Your goal: Scan the data. Collect each line that contains the word "computer".

Data for analysis:
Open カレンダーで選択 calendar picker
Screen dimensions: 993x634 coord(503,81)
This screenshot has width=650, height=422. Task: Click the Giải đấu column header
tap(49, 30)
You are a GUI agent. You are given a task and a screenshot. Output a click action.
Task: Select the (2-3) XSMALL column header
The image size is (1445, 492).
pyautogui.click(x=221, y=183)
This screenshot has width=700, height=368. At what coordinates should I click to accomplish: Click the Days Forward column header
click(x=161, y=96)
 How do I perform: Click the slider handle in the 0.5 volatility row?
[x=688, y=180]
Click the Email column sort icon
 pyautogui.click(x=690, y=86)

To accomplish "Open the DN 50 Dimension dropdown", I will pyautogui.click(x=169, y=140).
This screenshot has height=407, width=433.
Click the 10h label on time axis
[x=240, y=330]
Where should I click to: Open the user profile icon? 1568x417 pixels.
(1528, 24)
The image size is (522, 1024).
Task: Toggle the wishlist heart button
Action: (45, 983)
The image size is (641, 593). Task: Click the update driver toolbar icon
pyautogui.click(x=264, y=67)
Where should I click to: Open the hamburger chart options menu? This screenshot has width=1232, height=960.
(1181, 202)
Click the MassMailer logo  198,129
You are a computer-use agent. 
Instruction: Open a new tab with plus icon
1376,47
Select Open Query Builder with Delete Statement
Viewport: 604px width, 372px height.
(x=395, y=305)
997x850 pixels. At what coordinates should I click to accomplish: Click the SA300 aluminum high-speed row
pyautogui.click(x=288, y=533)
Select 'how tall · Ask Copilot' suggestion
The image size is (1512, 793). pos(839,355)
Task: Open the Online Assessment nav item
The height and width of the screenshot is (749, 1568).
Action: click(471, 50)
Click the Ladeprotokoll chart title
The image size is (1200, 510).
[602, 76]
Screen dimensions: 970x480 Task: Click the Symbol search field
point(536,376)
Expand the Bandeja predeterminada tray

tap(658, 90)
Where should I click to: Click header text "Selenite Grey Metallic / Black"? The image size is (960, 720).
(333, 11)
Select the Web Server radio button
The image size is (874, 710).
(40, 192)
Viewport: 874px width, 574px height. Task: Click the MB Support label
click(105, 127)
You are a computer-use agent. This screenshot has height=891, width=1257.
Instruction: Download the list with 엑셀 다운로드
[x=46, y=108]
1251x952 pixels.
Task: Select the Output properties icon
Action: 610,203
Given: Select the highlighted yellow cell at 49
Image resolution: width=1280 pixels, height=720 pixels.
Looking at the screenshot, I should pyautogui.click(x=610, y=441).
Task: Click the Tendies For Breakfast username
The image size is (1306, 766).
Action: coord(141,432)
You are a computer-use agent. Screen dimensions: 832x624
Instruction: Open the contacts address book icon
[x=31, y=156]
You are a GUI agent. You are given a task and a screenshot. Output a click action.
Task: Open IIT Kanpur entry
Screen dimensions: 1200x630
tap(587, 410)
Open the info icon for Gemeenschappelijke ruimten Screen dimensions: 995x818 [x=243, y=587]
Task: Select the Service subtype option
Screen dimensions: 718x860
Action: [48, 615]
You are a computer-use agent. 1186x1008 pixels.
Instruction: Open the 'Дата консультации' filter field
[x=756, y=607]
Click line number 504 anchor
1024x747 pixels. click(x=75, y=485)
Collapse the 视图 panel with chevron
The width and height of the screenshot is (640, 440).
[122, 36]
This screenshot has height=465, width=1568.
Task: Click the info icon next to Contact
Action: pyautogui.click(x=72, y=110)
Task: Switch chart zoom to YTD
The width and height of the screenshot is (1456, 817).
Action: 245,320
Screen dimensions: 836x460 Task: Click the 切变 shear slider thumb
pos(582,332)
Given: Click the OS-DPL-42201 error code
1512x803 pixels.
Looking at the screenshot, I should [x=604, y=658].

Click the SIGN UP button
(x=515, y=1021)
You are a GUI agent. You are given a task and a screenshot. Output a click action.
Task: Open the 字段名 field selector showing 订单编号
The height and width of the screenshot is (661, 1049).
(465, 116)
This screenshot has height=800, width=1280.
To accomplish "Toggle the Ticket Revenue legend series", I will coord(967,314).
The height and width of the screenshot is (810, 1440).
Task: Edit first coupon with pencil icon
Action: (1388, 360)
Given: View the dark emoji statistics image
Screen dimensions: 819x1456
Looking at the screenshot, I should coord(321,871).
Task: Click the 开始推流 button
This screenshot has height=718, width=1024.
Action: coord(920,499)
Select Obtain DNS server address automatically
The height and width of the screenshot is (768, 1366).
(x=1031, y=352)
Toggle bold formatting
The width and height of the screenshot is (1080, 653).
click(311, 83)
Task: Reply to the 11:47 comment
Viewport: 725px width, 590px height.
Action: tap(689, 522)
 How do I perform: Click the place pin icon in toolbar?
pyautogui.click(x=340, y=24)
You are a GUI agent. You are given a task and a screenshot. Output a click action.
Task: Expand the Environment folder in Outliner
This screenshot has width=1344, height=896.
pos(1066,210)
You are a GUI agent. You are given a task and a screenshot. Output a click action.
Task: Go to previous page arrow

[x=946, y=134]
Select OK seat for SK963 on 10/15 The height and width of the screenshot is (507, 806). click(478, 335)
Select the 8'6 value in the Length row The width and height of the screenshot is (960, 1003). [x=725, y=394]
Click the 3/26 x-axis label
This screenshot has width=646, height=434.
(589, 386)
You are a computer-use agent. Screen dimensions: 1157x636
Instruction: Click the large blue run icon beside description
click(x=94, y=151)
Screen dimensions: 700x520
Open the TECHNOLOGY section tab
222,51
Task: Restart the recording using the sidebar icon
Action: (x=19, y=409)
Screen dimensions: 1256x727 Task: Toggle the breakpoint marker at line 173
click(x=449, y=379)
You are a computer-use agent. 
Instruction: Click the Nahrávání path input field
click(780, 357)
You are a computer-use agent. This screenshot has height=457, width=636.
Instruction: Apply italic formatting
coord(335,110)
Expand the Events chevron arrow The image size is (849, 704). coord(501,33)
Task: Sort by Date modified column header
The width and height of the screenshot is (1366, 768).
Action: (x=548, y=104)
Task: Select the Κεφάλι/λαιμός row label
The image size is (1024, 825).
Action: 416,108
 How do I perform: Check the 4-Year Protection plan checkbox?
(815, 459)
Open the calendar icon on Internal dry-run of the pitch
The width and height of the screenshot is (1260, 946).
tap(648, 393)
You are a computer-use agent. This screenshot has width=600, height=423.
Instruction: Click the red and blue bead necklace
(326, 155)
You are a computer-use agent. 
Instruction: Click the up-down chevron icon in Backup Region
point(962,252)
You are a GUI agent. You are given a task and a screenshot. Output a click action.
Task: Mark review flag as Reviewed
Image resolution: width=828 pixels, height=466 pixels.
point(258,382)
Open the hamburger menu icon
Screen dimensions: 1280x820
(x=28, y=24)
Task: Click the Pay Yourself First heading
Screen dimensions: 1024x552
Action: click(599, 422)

Output of the exercise:
You are a computer-use agent. 
You are a computer-use agent. This screenshot has height=891, width=1257.
You are a computer-use agent. Screen dimensions: 832x624
You are a computer-use agent. 1186x1008 pixels.
You are a computer-use agent. Screen dimensions: 1157x636
You are a computer-use agent. 
You are a computer-use agent. This screenshot has height=457, width=636.
You are a computer-use agent. This screenshot has width=600, height=423.
You are a computer-use agent. 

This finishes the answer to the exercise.